What you are asked to do - Can you print all of the data below line for line, leaving out the pictures?

Dataset excerpts -
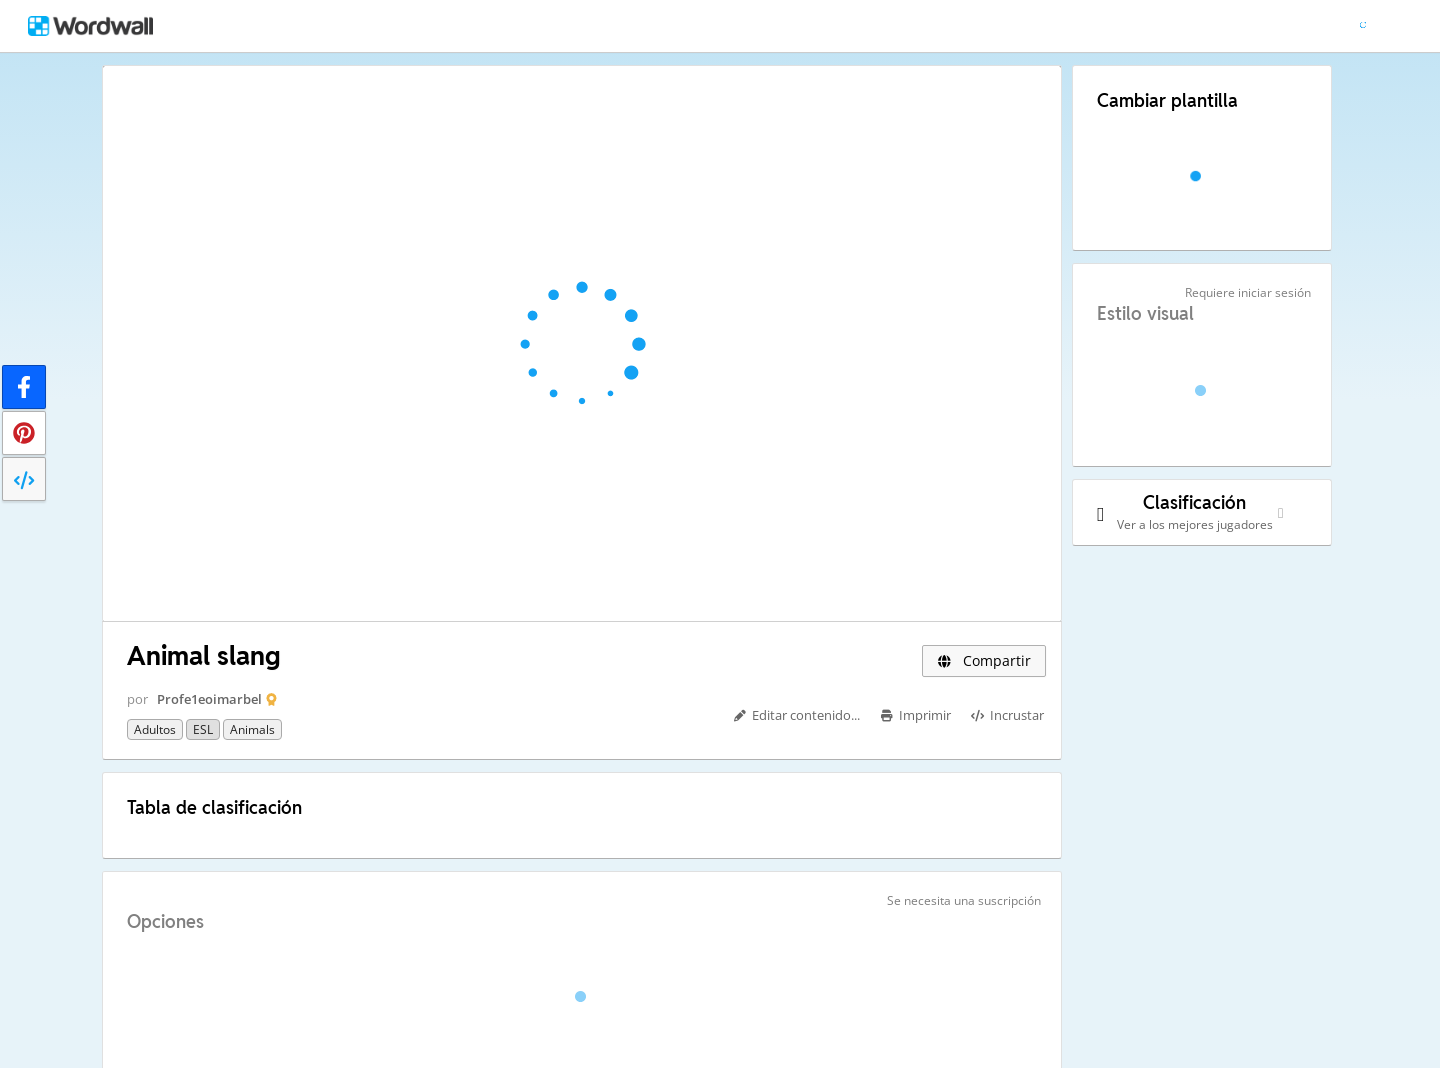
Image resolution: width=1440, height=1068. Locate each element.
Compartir (984, 660)
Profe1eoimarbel (209, 699)
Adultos (155, 729)
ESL (203, 729)
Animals (252, 729)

Output of the exercise -
Image resolution: width=1440, height=1068. Locate each element.
Compartir (984, 660)
Profe1eoimarbel (209, 699)
Adultos (155, 729)
ESL (203, 729)
Animals (252, 729)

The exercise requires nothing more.